The inspiration for this blog comes from wanting my journey of grief to inspire and help you on your journey of grief. I want to pioneer more therapists sharing their own life stories and reflections because those of us who have been through it to be a guide for others have much to offer from our personal experience. We can speak in a universal way in order to connect with others on the healing path and to release muck from the collective unconscious.
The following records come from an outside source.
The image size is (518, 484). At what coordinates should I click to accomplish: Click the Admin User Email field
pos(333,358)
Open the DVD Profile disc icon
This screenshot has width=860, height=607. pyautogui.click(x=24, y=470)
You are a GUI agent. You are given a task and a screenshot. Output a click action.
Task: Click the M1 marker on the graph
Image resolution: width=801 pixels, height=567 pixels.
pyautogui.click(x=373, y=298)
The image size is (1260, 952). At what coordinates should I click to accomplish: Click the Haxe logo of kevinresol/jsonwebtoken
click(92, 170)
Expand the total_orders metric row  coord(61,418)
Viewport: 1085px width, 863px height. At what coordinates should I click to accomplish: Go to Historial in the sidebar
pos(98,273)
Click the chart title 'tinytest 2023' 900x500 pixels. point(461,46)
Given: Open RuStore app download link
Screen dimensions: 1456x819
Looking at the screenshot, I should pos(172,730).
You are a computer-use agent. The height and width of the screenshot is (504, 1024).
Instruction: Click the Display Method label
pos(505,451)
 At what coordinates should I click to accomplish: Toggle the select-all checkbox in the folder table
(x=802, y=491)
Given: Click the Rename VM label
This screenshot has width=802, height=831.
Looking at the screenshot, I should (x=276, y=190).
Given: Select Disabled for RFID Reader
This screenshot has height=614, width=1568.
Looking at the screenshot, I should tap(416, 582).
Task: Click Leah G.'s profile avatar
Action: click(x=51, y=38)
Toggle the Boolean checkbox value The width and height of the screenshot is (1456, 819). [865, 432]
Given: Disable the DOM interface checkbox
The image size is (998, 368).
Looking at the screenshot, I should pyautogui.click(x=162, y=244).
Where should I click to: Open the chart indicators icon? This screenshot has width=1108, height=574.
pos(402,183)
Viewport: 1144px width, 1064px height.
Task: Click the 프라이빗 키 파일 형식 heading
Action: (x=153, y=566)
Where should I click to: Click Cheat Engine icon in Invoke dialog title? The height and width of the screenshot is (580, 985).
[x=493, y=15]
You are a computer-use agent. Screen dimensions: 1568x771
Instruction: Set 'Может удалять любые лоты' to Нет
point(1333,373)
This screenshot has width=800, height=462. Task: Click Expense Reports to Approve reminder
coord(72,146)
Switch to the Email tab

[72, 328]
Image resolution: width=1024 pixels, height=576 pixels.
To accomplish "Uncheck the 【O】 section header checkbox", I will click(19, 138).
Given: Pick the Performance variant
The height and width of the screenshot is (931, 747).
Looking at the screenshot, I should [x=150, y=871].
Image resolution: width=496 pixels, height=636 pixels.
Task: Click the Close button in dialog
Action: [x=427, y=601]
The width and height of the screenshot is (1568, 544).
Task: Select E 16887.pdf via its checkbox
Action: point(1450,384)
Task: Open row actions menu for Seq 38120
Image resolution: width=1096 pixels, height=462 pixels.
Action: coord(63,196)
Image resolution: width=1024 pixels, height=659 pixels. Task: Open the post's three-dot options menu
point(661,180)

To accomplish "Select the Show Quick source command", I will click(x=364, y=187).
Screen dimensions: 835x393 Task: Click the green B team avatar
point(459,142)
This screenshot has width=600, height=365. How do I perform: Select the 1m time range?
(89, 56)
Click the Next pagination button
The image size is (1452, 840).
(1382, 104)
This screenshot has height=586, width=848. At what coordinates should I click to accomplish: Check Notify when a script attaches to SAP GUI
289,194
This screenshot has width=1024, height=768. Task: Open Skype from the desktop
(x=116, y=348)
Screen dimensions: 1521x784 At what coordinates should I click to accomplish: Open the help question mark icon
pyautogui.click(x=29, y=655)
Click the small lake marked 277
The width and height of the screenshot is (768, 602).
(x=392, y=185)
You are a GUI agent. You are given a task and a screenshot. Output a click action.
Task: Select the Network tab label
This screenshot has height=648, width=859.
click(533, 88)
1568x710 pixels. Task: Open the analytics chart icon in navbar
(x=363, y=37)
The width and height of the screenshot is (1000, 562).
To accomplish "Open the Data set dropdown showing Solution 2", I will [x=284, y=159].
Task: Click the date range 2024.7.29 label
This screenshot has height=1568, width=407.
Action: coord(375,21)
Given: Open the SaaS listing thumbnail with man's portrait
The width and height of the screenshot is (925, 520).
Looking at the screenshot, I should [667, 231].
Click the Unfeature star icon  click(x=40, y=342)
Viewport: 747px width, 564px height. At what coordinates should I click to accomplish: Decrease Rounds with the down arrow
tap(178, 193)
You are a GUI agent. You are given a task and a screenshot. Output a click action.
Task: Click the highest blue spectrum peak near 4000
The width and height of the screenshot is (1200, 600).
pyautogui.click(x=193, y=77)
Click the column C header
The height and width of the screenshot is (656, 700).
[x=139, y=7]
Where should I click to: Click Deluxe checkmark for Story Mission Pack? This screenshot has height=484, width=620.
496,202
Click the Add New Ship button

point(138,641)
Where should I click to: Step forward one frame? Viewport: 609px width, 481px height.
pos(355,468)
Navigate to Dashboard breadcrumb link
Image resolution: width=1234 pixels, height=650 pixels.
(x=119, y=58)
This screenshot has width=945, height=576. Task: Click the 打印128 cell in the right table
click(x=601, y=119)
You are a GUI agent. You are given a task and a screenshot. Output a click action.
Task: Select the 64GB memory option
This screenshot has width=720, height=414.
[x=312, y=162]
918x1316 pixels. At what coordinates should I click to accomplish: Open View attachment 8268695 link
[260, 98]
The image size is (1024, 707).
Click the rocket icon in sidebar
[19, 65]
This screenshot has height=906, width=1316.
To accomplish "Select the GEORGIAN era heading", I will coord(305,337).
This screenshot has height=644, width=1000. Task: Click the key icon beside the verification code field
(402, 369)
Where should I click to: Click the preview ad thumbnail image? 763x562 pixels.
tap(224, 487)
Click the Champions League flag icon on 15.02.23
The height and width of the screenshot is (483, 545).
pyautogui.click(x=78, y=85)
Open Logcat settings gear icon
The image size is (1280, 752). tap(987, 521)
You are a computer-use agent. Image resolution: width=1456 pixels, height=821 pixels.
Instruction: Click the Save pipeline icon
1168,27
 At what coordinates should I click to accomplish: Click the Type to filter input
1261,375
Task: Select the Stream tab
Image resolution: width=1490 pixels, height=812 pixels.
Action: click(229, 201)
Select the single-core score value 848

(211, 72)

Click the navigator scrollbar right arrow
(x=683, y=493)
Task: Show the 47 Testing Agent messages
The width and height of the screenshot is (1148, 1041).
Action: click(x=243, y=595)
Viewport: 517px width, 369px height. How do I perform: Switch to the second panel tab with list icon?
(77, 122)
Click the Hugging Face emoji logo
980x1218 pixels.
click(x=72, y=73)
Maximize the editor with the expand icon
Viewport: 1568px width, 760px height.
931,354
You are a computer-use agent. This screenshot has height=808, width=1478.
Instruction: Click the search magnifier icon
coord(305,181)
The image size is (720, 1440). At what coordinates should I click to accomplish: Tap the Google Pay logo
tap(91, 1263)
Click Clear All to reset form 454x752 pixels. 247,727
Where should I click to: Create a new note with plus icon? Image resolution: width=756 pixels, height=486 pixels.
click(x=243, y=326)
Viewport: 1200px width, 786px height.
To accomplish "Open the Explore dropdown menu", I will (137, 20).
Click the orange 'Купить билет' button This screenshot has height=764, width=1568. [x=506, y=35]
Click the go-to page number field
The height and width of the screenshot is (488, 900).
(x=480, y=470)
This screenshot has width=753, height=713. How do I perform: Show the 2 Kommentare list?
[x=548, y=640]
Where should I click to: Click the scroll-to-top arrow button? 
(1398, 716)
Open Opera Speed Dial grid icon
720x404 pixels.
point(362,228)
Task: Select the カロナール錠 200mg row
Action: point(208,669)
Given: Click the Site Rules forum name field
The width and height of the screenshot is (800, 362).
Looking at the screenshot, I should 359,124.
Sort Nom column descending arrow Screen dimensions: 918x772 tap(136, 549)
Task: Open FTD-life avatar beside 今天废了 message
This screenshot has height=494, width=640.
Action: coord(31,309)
On January 9th it will be one year since my mother passed away. The experience of her death is a treasure in my memory as my sisters and I sent my mother into death with our words and comforting presence. A rare opportunity. This was my first experience of sending a human into death. I did this with a doggie and the feeling was similar. Peaceful. My mother was not scared to die. She was ready and trusting. She felt spirit and soul to be real, not in a religious way, in a way she could feel on a personal level. Her felt experience gave her inner peace. She was only scared of the actual passing moment and she called her daughters to be witness and help her transition.
Although the few days she was in a coma prior to dying were two of the hardest days of my life, I am beyond grateful to have been a death guide for my mother. I asked her in the hospital, days before her death, how she wanted to die. She said with certainty, “at home, surrounded by my family.” I told her we would make that happen and the conviction in my body was so fixed nothing could stop me. I learned a lot about that feeling of fixed conviction. I learned that it is a transpersonal and archetypal force that rose into my ego to make my mother’s death be as she wanted. We have help from the transpersonal/archetypal realms whenever we need it.
Her year and half battle with cancer was brutal toward the last six months. I have thought a lot about it since her death. I have thought a lot about my behavior. I worked very hard to accept her battle and accept how she wanted to proceed through it. I remember distinctly learning the lesson of letting go of trying to control her in order to make myself feel better. The lesson of surrender is deep and life long. I did the best I could and I don’t harp on myself. I showed up with a lot of presence. I also recall all the times I was irritated with her, angry with her, wishing she made different choices and all the ways I reacted without presence and surrender. Part of grief for me has been going through each memory and forgiving myself for every time. It’s a process.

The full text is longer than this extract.